Ironically, one of the arguments offered for exempting home mortgage loans from being crammed down in the 1978 bankruptcy reform was that the community banks and savings and loans that issued most home loans were well-positioned​—​and had an incentive​—​to negotiate with a financially troubled homeowner to avoid foreclosure. As that is no longer the case, bankruptcy judges should be given the power to impose cramdowns.

Fairness

Republicans typically react to suggestions of mortgage cramdowns with indignation, arguing that it sets a bad precedent and rewards speculators and people who didn’t play by the rules. There is some truth to this: For instance, economists Michael LaCour-Little, Vincent Yao, and Eric Rosenblatt find that a good portion of foreclosed homeowners in Southern California bought their homes well before the peak of the price bubble and managed to extract a considerable amount of equity from the home before the crash. They estimate that the typical return on equity for those with foreclosed houses approaches 40 percent​—​not a bad haul.

However, should meting out fiscal justice trump economic expediency? It’s a question that policy-makers have asked themselves previously. In his book The Banking Panics of the Great Depression, Elmus Wicker notes that the Federal Reserve maintained a tight monetary policy well into the 1930s that they knew would lead to the collapse of banks throughout the country, which in turn would crater the economy. Nevertheless, they held fast to this path not just because of a Darwinian economic perspective but also because of a widely held notion (at least within the Fed) that helping these troubled banks would be rewarding failure.

Phillip Swagel, assistant secretary for policy at Treasury in the latter years of the Bush administration, wrote in a paper for the Brookings Institution that his old bosses rejected any cramdown because they feared its subsequent impact on the lending markets for middle-income households. Resorting to a cramdown, they reasoned, would lead mortgage issuers to tighten credit standards as well as demand higher down-payments. It’s safe to say that this ship has sailed. Cramdown or no cramdown, credit standards are tightening and higher down-payments will be the rule.

Who Gets a Break?

Ultimately, America has a choice: Do we continue to insist that the people who made bad bets in the housing market get punished for their wagers, or do we focus on creating policies that have the best chance of ending our economic malaise? Once we decide that the latter should take precedence, the next step is easy: We allow mortgage cramdowns to occur in the context of a Chapter 13 bankruptcy reorganization.

By doing it in the context of bankruptcy, we set a high bar on who takes advantage of a cramdown: Someone who is marginally under water is not going to want to go through the proctology exam that comes with a Chapter 13 bankruptcy or to pay the thousands of dollars of lawyers’ fees to file.

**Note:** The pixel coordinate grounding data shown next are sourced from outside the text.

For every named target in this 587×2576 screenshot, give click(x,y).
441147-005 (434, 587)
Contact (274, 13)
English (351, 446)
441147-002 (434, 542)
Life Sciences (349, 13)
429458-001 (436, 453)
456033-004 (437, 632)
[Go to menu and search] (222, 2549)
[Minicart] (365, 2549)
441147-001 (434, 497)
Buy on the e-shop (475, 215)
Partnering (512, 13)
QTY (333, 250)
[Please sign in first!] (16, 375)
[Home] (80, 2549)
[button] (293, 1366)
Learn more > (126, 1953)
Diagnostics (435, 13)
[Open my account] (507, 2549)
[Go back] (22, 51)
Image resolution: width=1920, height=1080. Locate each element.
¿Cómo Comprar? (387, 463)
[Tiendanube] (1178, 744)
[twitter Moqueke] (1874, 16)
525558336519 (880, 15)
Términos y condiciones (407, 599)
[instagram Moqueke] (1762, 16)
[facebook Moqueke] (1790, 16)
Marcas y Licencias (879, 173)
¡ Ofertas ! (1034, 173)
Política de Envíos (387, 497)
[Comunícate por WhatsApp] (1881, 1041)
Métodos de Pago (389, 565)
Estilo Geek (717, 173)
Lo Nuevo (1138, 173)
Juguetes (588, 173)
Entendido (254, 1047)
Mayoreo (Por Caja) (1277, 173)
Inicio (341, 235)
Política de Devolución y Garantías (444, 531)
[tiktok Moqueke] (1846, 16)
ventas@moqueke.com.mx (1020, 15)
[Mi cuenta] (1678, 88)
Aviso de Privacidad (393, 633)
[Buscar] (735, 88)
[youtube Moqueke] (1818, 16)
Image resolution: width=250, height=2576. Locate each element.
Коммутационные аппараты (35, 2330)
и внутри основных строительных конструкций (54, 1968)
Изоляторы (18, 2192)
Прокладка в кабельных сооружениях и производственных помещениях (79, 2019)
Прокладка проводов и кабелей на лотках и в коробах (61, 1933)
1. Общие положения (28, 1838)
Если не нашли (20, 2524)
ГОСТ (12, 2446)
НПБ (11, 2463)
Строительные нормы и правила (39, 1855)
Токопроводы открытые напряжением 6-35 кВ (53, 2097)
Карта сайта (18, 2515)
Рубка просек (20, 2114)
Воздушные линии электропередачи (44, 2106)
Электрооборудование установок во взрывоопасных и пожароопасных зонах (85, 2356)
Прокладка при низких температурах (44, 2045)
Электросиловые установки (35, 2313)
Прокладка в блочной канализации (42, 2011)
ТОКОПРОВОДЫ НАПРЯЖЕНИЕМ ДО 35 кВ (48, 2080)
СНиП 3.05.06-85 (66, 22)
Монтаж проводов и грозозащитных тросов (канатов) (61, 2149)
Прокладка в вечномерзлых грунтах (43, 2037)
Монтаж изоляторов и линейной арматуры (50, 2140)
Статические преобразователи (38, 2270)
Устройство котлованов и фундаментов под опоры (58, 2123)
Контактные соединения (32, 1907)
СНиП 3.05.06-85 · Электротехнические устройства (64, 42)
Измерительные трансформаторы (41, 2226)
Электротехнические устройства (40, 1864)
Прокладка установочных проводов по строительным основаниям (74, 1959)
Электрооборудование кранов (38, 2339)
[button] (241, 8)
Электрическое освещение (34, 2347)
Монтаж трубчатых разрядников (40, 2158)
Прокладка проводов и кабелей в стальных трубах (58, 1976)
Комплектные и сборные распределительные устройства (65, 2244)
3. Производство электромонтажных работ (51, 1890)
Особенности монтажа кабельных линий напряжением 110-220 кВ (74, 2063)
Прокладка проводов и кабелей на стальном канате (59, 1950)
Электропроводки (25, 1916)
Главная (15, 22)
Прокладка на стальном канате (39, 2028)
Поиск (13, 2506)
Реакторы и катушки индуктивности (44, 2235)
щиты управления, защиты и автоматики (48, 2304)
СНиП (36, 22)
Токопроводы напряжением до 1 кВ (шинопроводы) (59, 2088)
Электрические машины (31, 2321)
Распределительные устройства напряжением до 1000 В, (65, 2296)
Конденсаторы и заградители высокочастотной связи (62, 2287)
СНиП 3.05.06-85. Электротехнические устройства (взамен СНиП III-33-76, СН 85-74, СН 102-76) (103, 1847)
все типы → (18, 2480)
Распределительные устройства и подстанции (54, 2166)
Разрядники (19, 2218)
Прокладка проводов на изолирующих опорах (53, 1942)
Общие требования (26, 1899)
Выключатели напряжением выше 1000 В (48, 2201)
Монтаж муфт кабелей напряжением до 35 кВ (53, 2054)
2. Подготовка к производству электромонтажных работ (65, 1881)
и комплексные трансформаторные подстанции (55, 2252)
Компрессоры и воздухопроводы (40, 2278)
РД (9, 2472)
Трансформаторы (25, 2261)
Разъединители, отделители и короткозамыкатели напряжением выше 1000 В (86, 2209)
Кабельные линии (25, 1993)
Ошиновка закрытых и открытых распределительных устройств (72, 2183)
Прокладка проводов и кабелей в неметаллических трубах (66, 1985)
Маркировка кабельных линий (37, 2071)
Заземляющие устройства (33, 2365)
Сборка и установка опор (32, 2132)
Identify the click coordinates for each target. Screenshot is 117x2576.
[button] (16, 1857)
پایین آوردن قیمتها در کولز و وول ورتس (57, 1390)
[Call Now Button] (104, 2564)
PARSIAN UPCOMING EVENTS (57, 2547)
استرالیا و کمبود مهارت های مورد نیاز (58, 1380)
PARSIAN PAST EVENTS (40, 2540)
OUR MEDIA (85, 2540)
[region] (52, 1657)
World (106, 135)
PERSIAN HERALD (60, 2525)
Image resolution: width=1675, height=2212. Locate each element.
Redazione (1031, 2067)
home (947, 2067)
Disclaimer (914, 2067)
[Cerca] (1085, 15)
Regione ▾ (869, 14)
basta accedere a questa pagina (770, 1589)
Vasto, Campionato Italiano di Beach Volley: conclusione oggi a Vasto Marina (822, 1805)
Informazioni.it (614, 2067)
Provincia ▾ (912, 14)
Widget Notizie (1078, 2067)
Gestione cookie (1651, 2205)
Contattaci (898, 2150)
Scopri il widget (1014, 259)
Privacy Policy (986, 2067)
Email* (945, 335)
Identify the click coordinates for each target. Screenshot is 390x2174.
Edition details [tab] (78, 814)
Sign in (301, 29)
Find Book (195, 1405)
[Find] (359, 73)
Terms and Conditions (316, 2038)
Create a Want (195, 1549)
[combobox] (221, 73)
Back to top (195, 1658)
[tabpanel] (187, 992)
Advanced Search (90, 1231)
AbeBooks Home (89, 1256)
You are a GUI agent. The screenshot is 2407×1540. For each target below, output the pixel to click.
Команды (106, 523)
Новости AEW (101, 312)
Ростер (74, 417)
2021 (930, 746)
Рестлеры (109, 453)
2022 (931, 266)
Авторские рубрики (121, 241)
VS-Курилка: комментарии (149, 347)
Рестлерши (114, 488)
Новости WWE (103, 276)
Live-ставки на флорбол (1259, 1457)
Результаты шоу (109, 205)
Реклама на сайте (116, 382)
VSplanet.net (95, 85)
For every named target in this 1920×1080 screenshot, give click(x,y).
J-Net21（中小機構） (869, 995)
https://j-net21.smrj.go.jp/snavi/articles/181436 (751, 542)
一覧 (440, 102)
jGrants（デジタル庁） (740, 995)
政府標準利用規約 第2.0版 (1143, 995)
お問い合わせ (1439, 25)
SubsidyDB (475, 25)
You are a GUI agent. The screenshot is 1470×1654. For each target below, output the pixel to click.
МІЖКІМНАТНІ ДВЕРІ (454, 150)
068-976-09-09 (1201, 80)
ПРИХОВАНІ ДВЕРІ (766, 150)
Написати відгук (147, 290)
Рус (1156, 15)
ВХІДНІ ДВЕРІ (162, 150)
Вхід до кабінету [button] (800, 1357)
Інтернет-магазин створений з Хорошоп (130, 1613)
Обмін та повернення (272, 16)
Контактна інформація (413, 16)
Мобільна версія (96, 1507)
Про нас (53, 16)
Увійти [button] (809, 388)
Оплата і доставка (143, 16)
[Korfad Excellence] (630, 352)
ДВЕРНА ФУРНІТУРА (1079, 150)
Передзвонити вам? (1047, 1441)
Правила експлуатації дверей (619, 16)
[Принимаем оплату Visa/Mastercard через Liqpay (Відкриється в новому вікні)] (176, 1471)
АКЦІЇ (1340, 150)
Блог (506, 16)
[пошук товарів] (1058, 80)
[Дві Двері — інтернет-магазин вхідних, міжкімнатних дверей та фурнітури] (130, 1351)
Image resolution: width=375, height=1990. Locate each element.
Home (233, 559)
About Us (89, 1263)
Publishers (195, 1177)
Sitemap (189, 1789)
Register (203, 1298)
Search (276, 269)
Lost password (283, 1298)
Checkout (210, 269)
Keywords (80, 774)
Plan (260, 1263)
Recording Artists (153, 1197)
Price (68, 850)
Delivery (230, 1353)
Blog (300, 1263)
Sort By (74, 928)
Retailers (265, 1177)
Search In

But someone $100,000 in the hole is likely to explore the possibility​—​exactly the incentive we want to create.

The worry that mortgage-holders are going to take a hit is valid: While granting mortgage relief through bankruptcy minimizes the costs of fixing the housing market, the government may still find it necessary to provide some sort of relief to various holders of mortgage-backed securities, which would be politically unpalatable but much less expensive than the president’s proposed $447 billion stimulus plan, while having the advantage of actually providing real stimulus.

But the true cost of a cramdown will not be that significant: At the end of the day the investors holding mortgages aren’t likely to get more for their mortgages than what the houses are currently worth. So the real question is who should live in those houses? The people now in them, or the people who would buy them for pennies on the dollar after the wrenching and complicated ordeal of a foreclosure and auction?